• [TO DO]
Having found the line that contains "Health (23, 2347)", please retype only it and every line after it up to the end of the entries, exactly as written.

--- EXERCISE DATA Enclosed Below ---

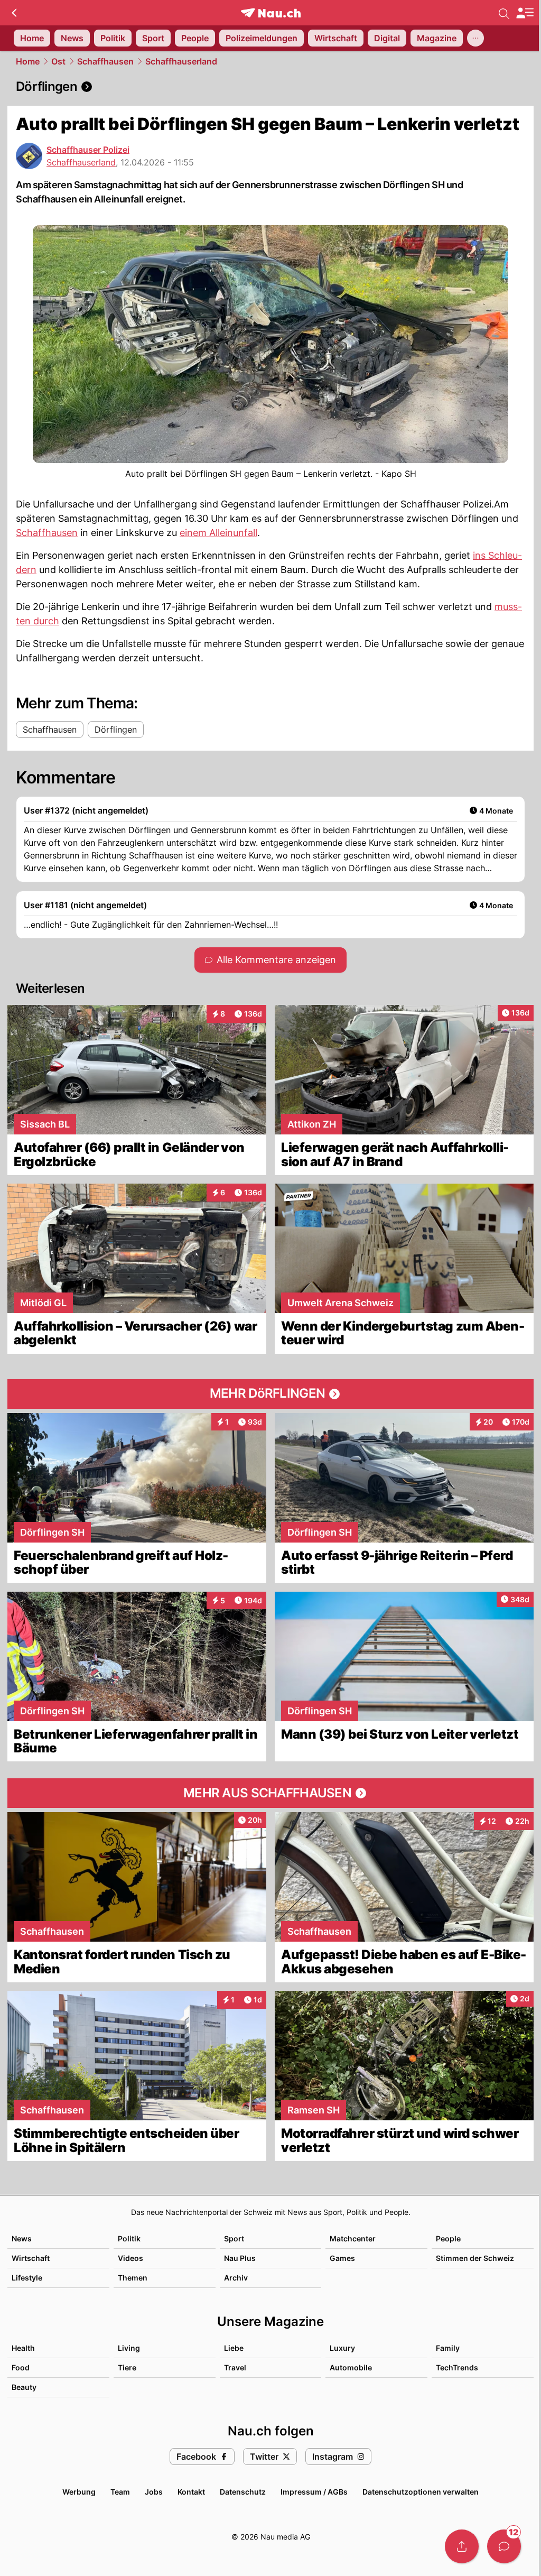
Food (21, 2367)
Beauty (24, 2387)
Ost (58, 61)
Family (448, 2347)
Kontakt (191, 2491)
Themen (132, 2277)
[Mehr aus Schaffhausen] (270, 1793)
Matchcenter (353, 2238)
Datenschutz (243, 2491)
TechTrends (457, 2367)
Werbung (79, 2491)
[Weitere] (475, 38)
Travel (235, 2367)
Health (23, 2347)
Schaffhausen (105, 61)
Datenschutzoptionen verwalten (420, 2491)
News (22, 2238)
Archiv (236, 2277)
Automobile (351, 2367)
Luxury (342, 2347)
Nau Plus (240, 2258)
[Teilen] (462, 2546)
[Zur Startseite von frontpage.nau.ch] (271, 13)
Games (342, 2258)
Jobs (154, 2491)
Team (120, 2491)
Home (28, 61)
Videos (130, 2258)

--- End of Enclosed EXERCISE DATA ---

• [ANSWER BELOW]
Health (23, 2347)
Schaffhausen (105, 61)
Datenschutzoptionen verwalten (420, 2491)
News (22, 2238)
Archiv (236, 2277)
Automobile (351, 2367)
Luxury (342, 2347)
Nau Plus (240, 2258)
[Teilen] (462, 2546)
[Zur Startseite von frontpage.nau.ch] (271, 13)
Games (342, 2258)
Jobs (154, 2491)
Team (120, 2491)
Home (28, 61)
Videos (130, 2258)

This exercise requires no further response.